List each line of the entries below that contains the string "Task".

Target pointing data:
┄┄┄┄┄┄┄┄┄┄

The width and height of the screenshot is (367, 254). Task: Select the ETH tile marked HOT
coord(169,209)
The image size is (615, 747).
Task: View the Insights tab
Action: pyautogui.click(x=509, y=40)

┄┄┄┄┄┄┄┄┄┄

Written response:
The width and height of the screenshot is (367, 254). Task: Select the ETH tile marked HOT
Task: View the Insights tab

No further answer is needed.